A 5th level Ranger with the Archery Fighting Style and an extra attack,
I could do up to 1d10+2 x 2 damage.

If I play a Wizard, I can use Mage Armor and Shield to have a high Armor Class and do cantrip damage 2d12 poison with the option to use a bigger spell avg 8d6 dmg.

That's a shame. This is why the Ranger is broken. When we were making this game there was a discussion about balance. Some were saying it wasn't important.

That is so incomparable and lacking in so many variables it's really hard to figure out where to start.
Cantrip damage gets no stat bonus to damage for starters.
Cantrips still require a to-hit, or a save.
Your Fireball has a save for half and you only have 1 of them.

The ranger isn't great, but you're really comparing apples to oranges here.
 


Personally, I agree with Sancrosact for two reasons.

First, feats are optional. Just like multiclassing. We could discuss how level dips might make one subclass super-awesome, or not, but they are options. Comparing the baselines is what you are supposed to do (IMO). In addition, to the extent that feats are a problem, they are exceptionally easy to modify or remove (since they are optional); not so much with core class abilities.

Second, I don't use feats. And since the world revolves around me, that's kind of important. Jus' sayin'.
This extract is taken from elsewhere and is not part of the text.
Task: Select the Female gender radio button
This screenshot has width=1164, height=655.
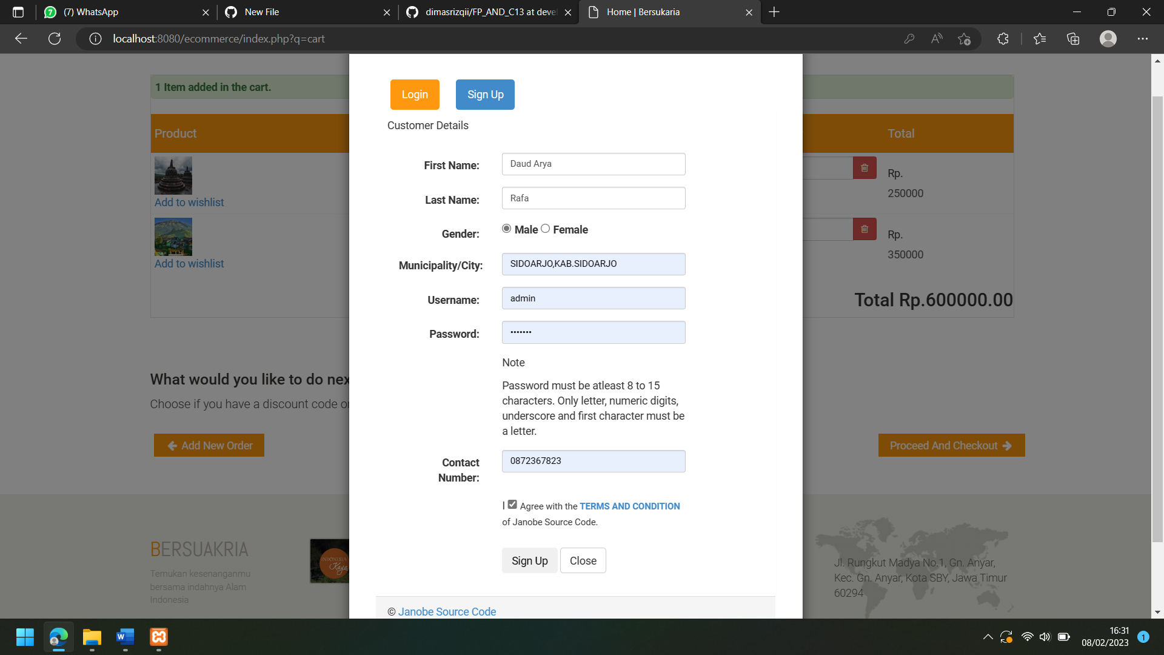Action: coord(545,229)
Exactly right, and worded better than I did. When evaluating something like subclasses, you need to do a direct comparison. Doing things like, "Well, with this race, and a few dips into this other class, and taking these feats..." doesn't help any because it's just convoluted data samples. You gotta start at the baseline first.
 

I suppose you can choose to not accept it, but it's the accurate way to go. Much like doing math with fractions. You get rid of all common denominators. But even outside of that, when evaluating subclasses, it's just bad methodology to selectively include optional factors. You won't have any reliable data to evaluate. For example, when the design team went and balanced the classes, they have a requirement "not all tables will be using feats". Therefore, in order to achieve their goal, they would have to balance the classes without feats being factored in. If you have subclasses that have large swings in their power level depending on if a feat was selected or not, that fails the overall goal.
But isn't the very problem that there ARE subclasses in the game that do swing wildly in power depending on whether or not feats are allowed? I mean, if you want to argue "The designers should design classes to balance without feats, and let the chips fall where they may if feats are turned on," that's fine, and a cogent argument, but anyone doing analysis of the game as it is currently played has to point out that the beastmaster scales poorly with the popular weapon feats that a hunter ranger excels with.